→ **Kutipan Halaman**

Pertimbangan menolak orang-orang ini adalah bahwa mereka tak dapat diharapkan berkonsentrasi pada peperangan. Hal-hal ini jarang terjadi dalam kehidupan seseorang, dan dalam banyak kasus, hanya sekali. Selain itu, kaum lelaki sangat bergantung pada hal-hal ini - istri, rumah, dan ternak. Inilah kebutuhan dasar saat itu dan bagian dari kehidupan manusia. Jika pikiran seseorag sibuk dengan hal-hal ini, maka ia takkan melakukan kewajiban penting jihad dengan baik. Jihad menyerukan prajurit agar mempertaruhkan nyawanya, namun jika hatinya ada di tempat lain, bagaimana ia akan melakukannya. Itulah sebabnya Nabi Yusya' menolak memasukkan ketiga jenis lelaki ini, ke dalam pasukannya.

Ketika mereka bergerak maju dan perang dimulai, pertempuran berlangsung dengan baik hingga menjelang waktu Ashar. Situasinya sangat rumit, di satu sisi, perang berada pada tahap dimana sedikit upaya saja, akan membawa kemenangan, namun sedikit kesalahan perhitungan, bisa berarti kekalahan, dan, di sisi lain, ada Shalat Ashar yang harus dilaksanakan dalam waktu singkat. Yusya' berharap mendapat kemenangan sebelum matahari terbenam. Keadaan menuntutnya bertarung terus-menerus dengan musuh, yang akan mengakibatkan Shalat tak terlaksana. Maka, ia pertama-tama berkata kepada matahari, "Engkau berada di bawah perintah dan kami juga di bawah perintah." (Yaitu, engkau terikat oleh Perintah Allah untuk mengikuti orbit yang ditentukan dan kami terikat oleh perintah-Nya untuk melakukan jihad dan untuk mengerjakan Shalat pada waktu yang ditentukan). Ia kemudian berdoa, "Ya Allah! Jadikanlah matahari berhenti beredar."

→ **Pertanyaan Seputar Bahan**
- a) Jawablah pertanyaan berikut berdasarkan kutipan tentang pasukan Nabi Yusya'.
(i) Tiga hal apa yang menurut kutipan itu sangat diandalkan kaum lelaki?
(ii) Sampai kapan pertempuran berlangsung dengan baik?
(iii) Apa yang pertama kali dikatakan Yusya' kepada matahari?
- b) Lanjutkan kutipan tentang pasukan Nabi Yusya' mulai dari kalimat terakhirnya.

→ **Data yang Disediakan**
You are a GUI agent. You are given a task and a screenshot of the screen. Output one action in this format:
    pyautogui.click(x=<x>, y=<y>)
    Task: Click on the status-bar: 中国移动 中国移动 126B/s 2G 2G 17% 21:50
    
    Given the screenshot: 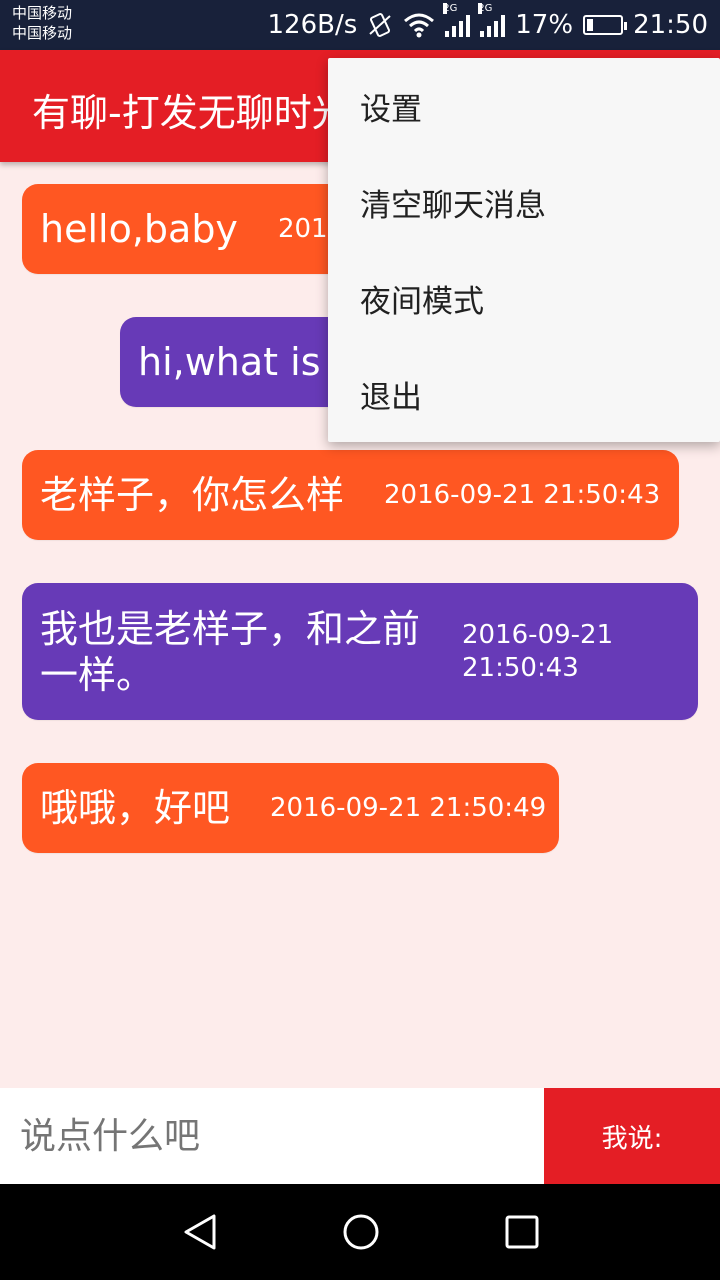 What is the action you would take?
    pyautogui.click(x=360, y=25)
...
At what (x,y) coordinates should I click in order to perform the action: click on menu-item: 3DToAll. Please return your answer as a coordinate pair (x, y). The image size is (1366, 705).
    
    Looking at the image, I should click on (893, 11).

→ **Jawaban per Nomor**
- a)
(i) Istri, rumah, dan ternak.
(ii) Hingga menjelang waktu Ashar.
(iii) "Engkau berada di bawah perintah dan kami juga di bawah perintah."

- b)
Itulah permohonan seorang Nabi. Ia adalah seorang Nabi yang mengerjakan urusan Allah. Tidakkah akan dikabulkan? Orang-orang yang mengamati langit, melihat bahwa matahari berhenti dan Yusya' terus bertarung dengan tekad sampai Allah memberinya kemenangan.
Rampasan perang dikumpulkan seperti kebiasaan mereka. Tak halal bagi orang-orang itu mengambil rampasan bagi diri mereka, melainkan barang-barang ini dipersembahkan dijalan Allah. Mereka mengumpulkan dan menaruhnya di atas gunung. Api akan turun dari langit dan melahap rampasan perang itu hingga menjadi debu, dan dianggap sebagai tanda bahwa persembahan mereka diterima. Jika tak ada api yang turun atau jika api tak melahap rampasan perang itu menjadi debu, maka itu berarti persembahan ditolak.
Ketika Yusya' meletakkan rampasan agar dilahap api, api memang turun, namun tak menyentuhnya. Maka, ia berkata, "Seseorang telah mengkhianati amanah. Akan kuselidiki dengan cara setiap suku mengirim perwakilan kepadaku untuk bersumpah setia." Karenanya, setiap perwakilan berjabat-tangan dengan sang nabi, namun ketika salah seorang dari mereka datang dan mengulurkan tangan untuk berjabat tangan, Yusya' mengatakan kepadanya bahwa pengkhianatan itu dilakukan oleh sukunya dan setiap anggota suku harus bersumpah setia secara individu sehingga pelakunya dapat diketahui. Hampir saja jika ketiga orang itu bersumpah-setia, ia menemukan mereka sebagai pelakunya. Mereka mengakui kesalahan dan mengembalikan emas yang setara dengan kepala seekor kerbau. Mereka telah menyembunyikannya. Barang tersebut kemudian diletakkan bersama barang rampasan lainnya, dan apipun melahapnya.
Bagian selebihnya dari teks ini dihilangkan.